TASK LIST →
1 - According to the ESCADA Report, on what date was it published?
2 - Revise the ESCADA Report, starting with "Recommendations and Conclusion" and going on through "to occupy minds.", so that "Iraq" is replaced by "the Middle East".
3 - Extend the ESCADA Report by writing the next part of its preface, beginning after its final sentence.

READING TEXT →

>> start

The ESCADA Report

SECURITY AND DEFENCE IN

SOUTH-EASTERN EUROPE

Recommendations and Conclusion

Published on 17 March 2003

Centre for European Security Studies,

Groningen, The Netherlands

PREFACE

Over the turn of the year 2002-2003 the world’s attention was focused on Iraq: would there or would there not be war there? At the same time, in South-Eastern Europe, there were regional and local matters to occupy minds.

These concerns made a lengthy list: from the uncertain progress of the Federal Republic of Yugoslavia (FRY) towards reappearance as the state-union of Serbia and Montenegro to the implications for the area of NATO’s November 2002 Prague Summit; from worries about the persistence of corruption and the pervasiveness of organised crime (or ‘strategic’ crime) to problems still to be addressed in the field of defence reform

The Centre for European Security Studies (CESS) had anticipated that these might be interesting times in the Balkans – that this might indeed be a critical juncture – and that it would be timely to look afresh at the future of regional security and defence.

>> end

SUPPLIED INFORMATION →
>> start

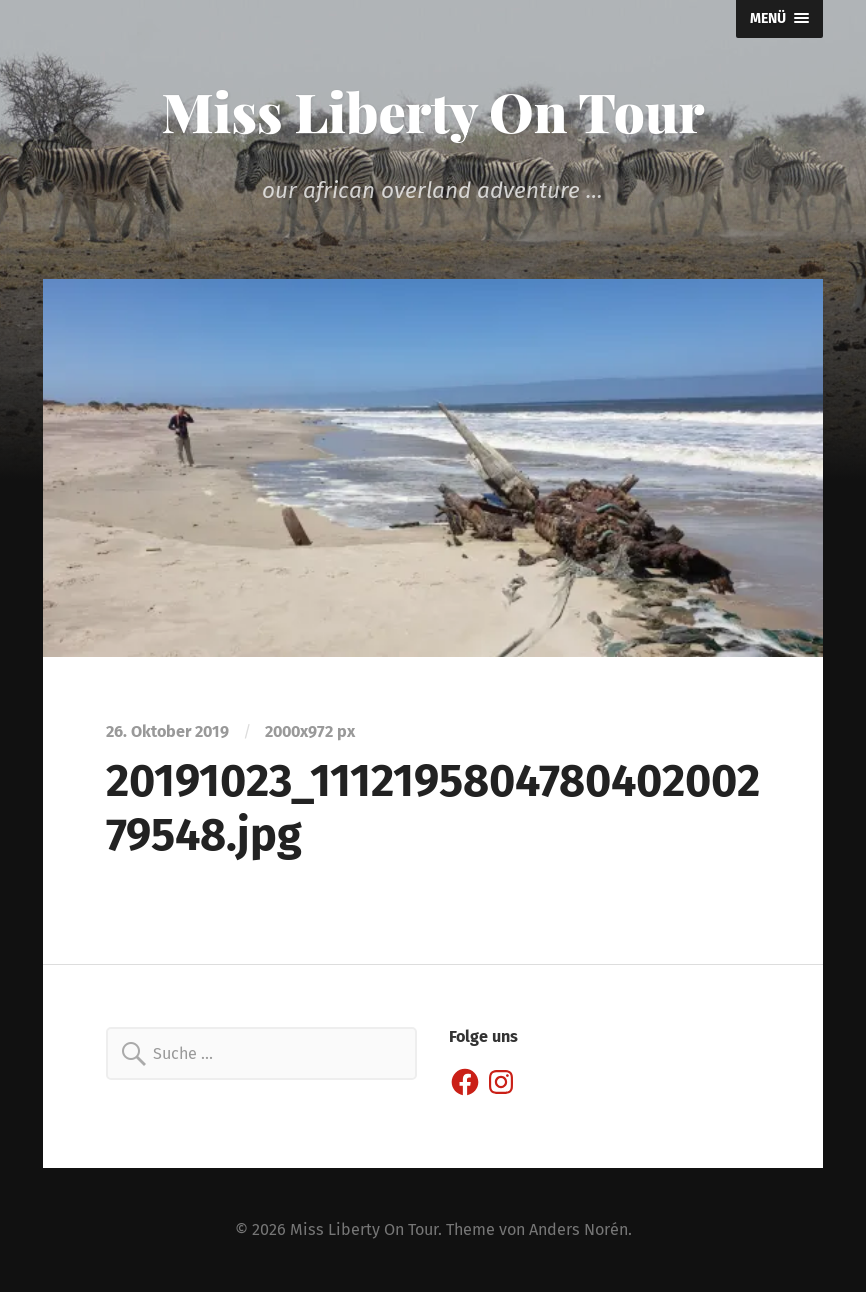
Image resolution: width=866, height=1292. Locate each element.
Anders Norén (578, 1229)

>> end

EXPECTED RESULTS →
1 - 17 March 2003.

2 -
Recommendations and Conclusion

Published on 17 March 2003

Centre for European Security Studies,

Groningen, The Netherlands

PREFACE

Over the turn of the year 2002-2003 the world’s attention was focused on the Middle East: would there or would there not be war there? At the same time, in South-Eastern Europe, there were regional and local matters to occupy minds.

3 -
The Groningen Centre decided, therefore, to conduct during 2002 an examination of options and prospects for (a) extending security co-operation and (b) reforming and harmonising defence arrangements in the neighbourhood. Reflecting this terminology, we designated the inquiry the ESCADA project.

We were determined, though, that such an investigation should be undertaken by security and defence specialists from South-Eastern Europe itself. Accordingly we recruited such specialists from Albania, Bosnia and Herzegovina, Bulgaria, Croatia, the FRY, Macedonia, Romania and Slovenia – over 30 in all – and set them to work.

The volume published on 17 March 2003, and launched on that day in Skopje, presents the results of that work. It comprises the final Reports of the two eight-country Study Groups we set up: on (A) Extending Security Co-operation (chaired by CESS Research Director David Greenwood) and (B) Defence Arrangements (chaired by our Director, Peter Volten) plus (1) an Introduction to ESCADA and (2) an Executive Summary of Policy Recommendations together with (3) a Conclusion to ESCADA. These last three elements – in the form of extracts from the full text – make up this summary of the ESCADA Report.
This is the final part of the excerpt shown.